### PROVIDED RECORDS

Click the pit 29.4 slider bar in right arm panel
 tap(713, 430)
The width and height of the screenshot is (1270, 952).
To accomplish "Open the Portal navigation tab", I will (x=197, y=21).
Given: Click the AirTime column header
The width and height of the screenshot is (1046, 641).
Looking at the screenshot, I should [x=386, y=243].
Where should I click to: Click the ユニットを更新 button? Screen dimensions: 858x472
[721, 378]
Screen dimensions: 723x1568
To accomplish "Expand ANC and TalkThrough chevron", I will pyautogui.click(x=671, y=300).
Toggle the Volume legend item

### EXERCISE AIM
For this exercise, find all lines in the records containing the word "will" and copy them.

### ANSWER TO THE PROBLEM
To accomplish "Open the Portal navigation tab", I will (x=197, y=21).
To accomplish "Expand ANC and TalkThrough chevron", I will pyautogui.click(x=671, y=300).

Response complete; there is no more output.